[Collected data entries]
══════════════════════════════
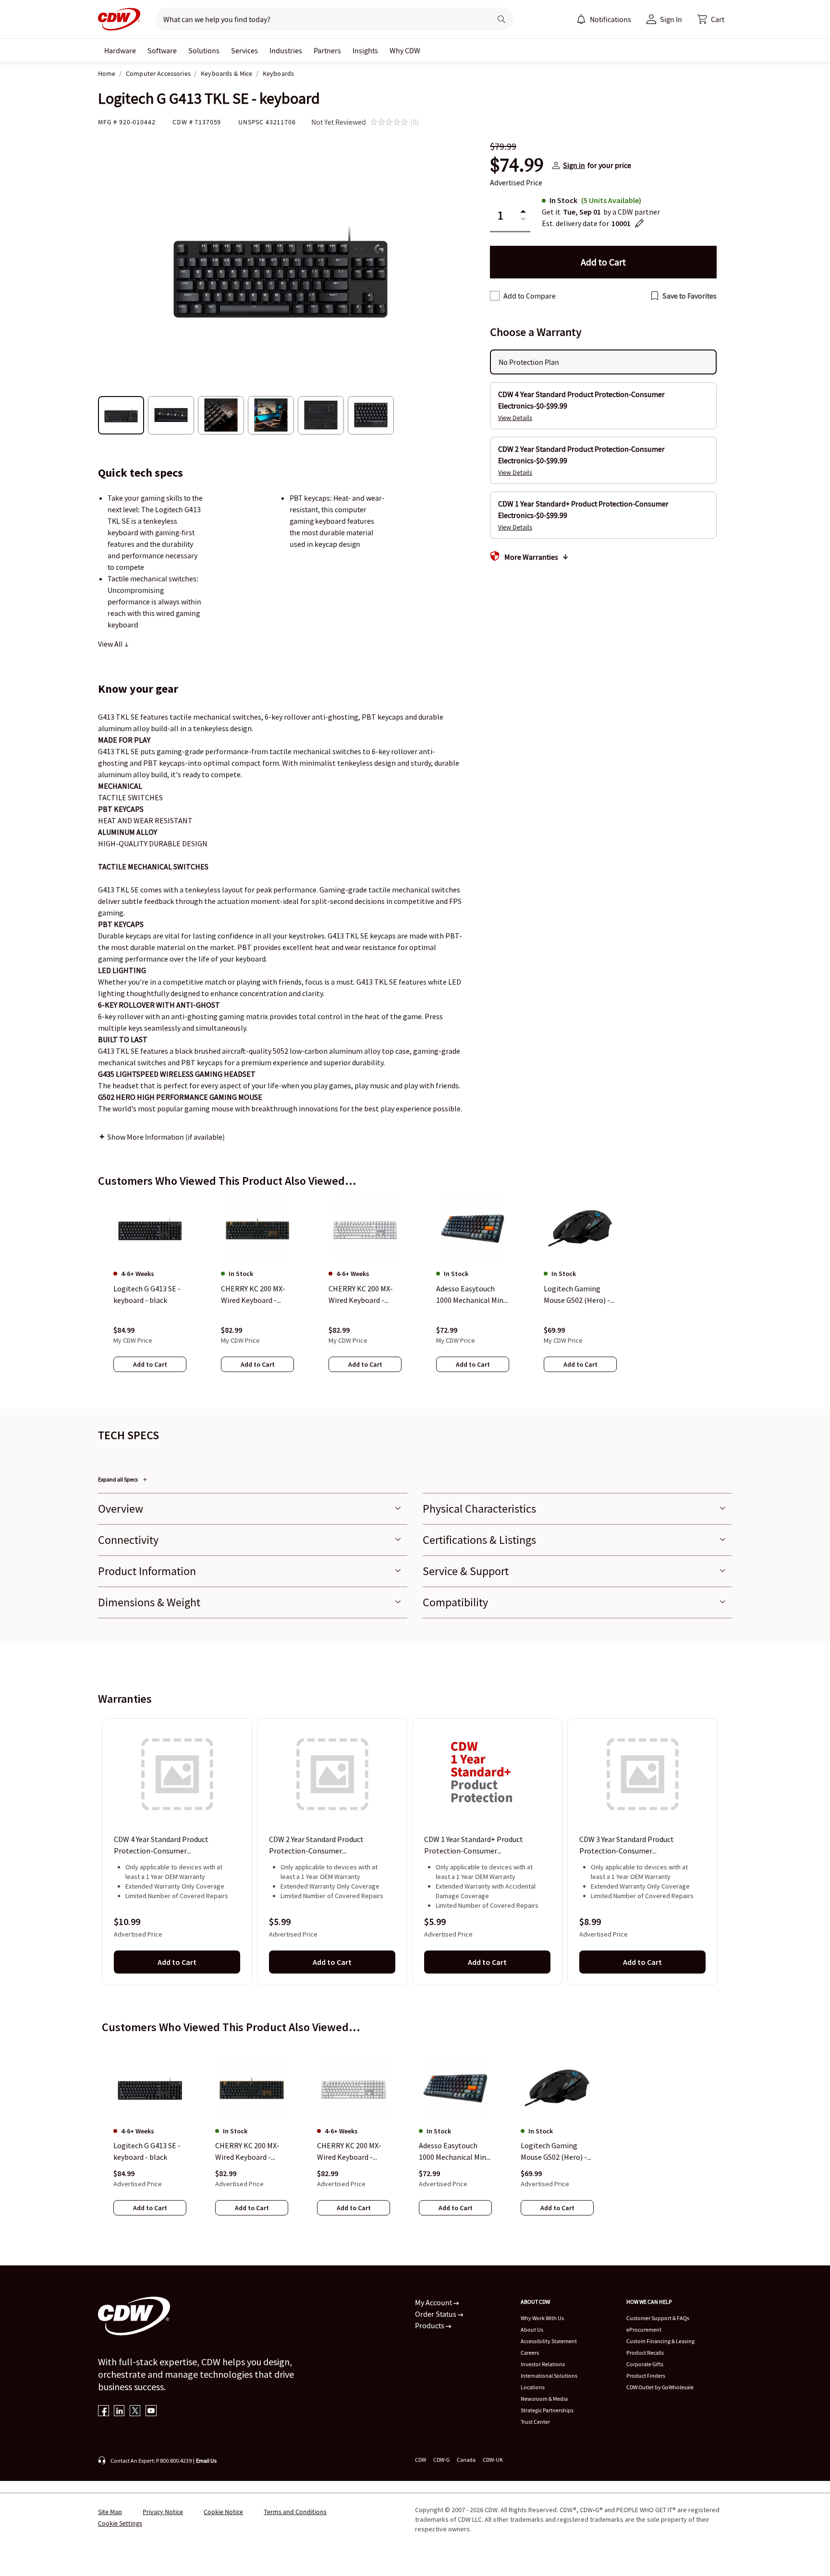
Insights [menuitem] (365, 50)
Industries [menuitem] (285, 50)
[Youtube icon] (151, 2412)
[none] (120, 50)
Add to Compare (529, 296)
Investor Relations (543, 2364)
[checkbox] (495, 296)
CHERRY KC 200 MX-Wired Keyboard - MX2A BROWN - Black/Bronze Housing (247, 2152)
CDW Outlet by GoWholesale (660, 2387)
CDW (420, 2459)
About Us (532, 2329)
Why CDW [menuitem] (405, 50)
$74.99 (517, 165)
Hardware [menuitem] (120, 50)
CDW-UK (493, 2459)
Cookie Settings (120, 2523)
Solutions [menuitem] (204, 50)
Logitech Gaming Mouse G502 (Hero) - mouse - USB (554, 2152)
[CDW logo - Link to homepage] (119, 19)
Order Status (436, 2314)
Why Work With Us (542, 2318)
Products (430, 2325)
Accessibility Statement (549, 2341)
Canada (466, 2459)
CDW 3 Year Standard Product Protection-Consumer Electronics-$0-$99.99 (626, 1846)
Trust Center (535, 2421)
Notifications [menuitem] (610, 19)
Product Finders (645, 2375)
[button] (711, 19)
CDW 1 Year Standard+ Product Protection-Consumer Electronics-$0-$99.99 (473, 1846)
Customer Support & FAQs (657, 2318)
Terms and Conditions (295, 2511)
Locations (533, 2387)
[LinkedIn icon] (119, 2412)
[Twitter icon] (135, 2412)
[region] (415, 1294)
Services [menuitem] (244, 50)
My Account (434, 2302)
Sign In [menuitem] (671, 19)
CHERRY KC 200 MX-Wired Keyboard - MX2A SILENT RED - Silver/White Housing (351, 2152)
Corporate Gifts (644, 2364)
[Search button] (501, 19)
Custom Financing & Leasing (660, 2341)
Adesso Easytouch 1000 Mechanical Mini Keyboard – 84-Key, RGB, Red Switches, (453, 2152)
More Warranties (531, 557)
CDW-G (441, 2459)
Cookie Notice (223, 2511)
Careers (530, 2352)
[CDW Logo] (119, 19)
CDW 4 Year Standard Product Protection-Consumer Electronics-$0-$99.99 (161, 1846)
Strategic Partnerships (547, 2410)
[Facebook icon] (103, 2412)
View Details (515, 417)
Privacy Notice (163, 2511)
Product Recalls (645, 2352)
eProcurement (643, 2329)
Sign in (574, 165)
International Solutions (549, 2375)
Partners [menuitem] (327, 50)
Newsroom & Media (544, 2398)
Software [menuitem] (162, 50)
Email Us (206, 2460)
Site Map (110, 2511)
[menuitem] (581, 19)
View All (111, 644)
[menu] (604, 19)
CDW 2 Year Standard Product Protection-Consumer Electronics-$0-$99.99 (316, 1846)
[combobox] (320, 19)
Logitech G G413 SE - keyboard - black (147, 2151)
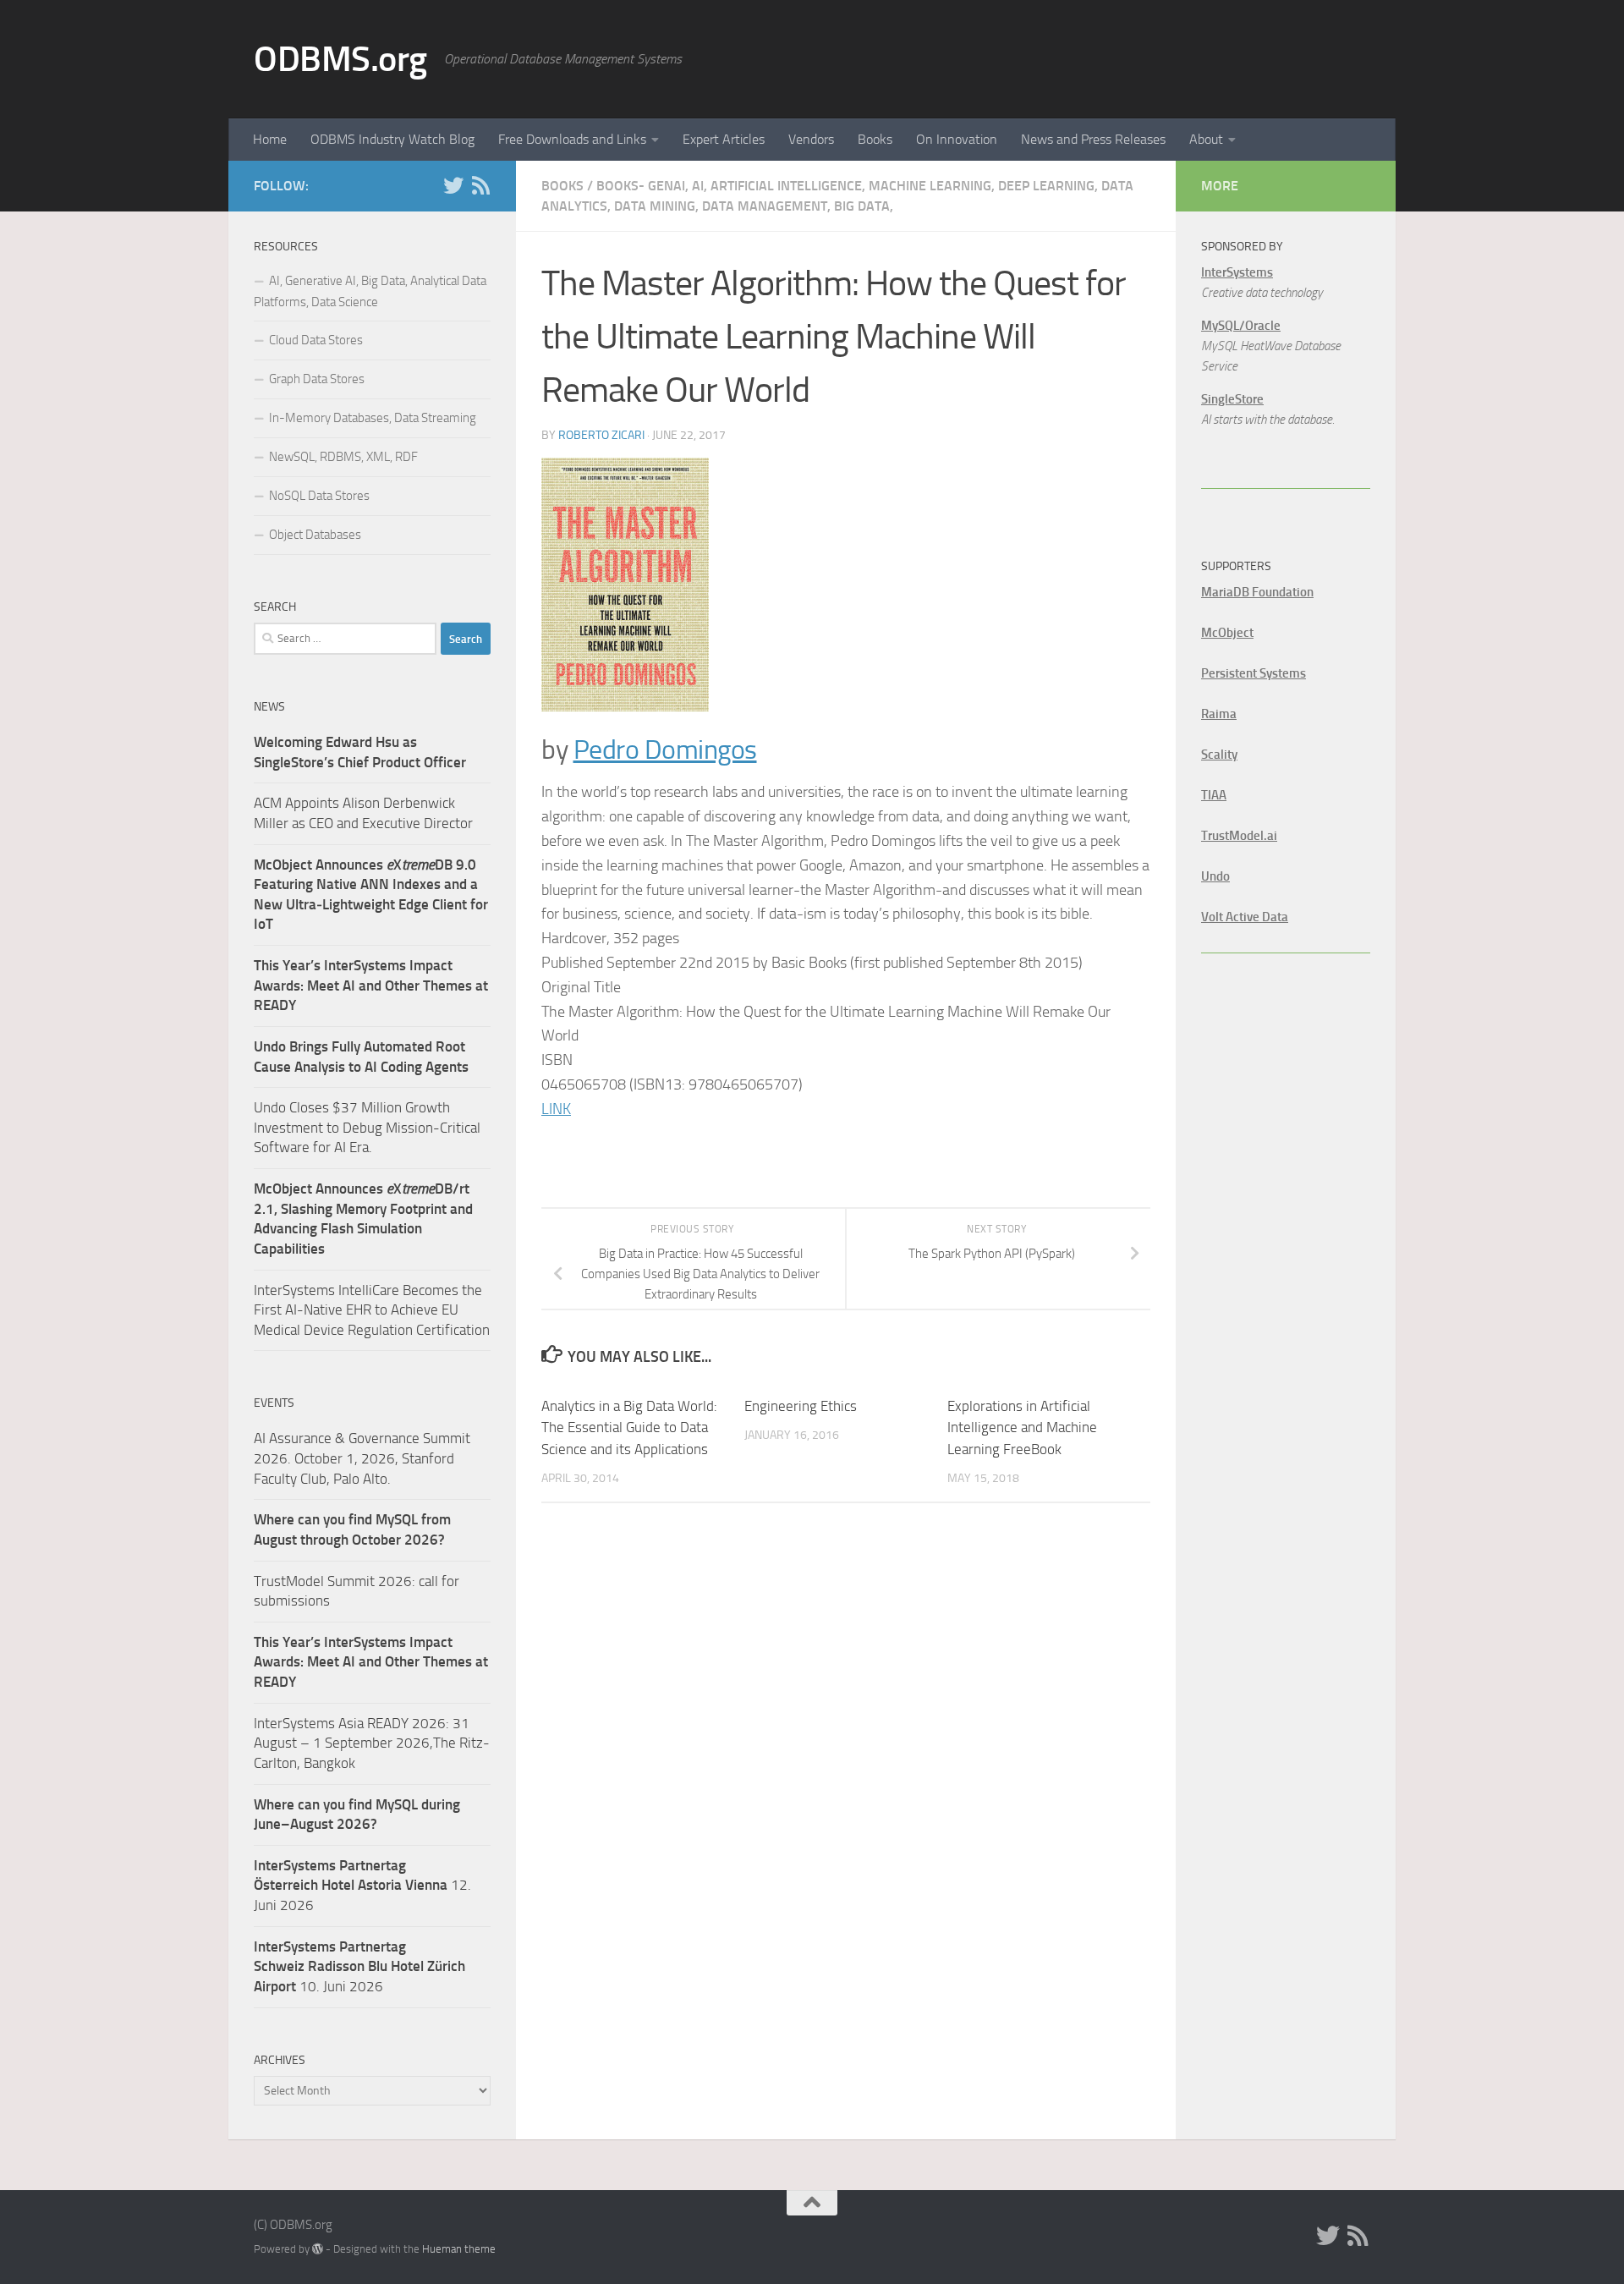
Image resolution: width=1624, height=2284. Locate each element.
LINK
══════════════════════════════
◆ What is needed
Among the records above, repeat exactly the line with "[Youtube icon] (151, 2412)", the line with "CDW 3 Year Standard", and every line in between, and only those.

◆ Solution
[Youtube icon] (151, 2412)
[none] (120, 50)
Add to Compare (529, 296)
Investor Relations (543, 2364)
[checkbox] (495, 296)
CHERRY KC 200 MX-Wired Keyboard - MX2A BROWN - Black/Bronze Housing (247, 2152)
CDW Outlet by GoWholesale (660, 2387)
CDW (420, 2459)
About Us (532, 2329)
Why CDW [menuitem] (405, 50)
$74.99 (517, 165)
Hardware [menuitem] (120, 50)
CDW-UK (493, 2459)
Cookie Settings (120, 2523)
Solutions [menuitem] (204, 50)
Logitech Gaming Mouse G502 (Hero) - mouse - USB (554, 2152)
[CDW logo - Link to homepage] (119, 19)
Order Status (436, 2314)
Why Work With Us (542, 2318)
Products (430, 2325)
Accessibility Statement (549, 2341)
Canada (466, 2459)
CDW 3 Year Standard Product Protection-Consumer Electronics-$0-$99.99 (626, 1846)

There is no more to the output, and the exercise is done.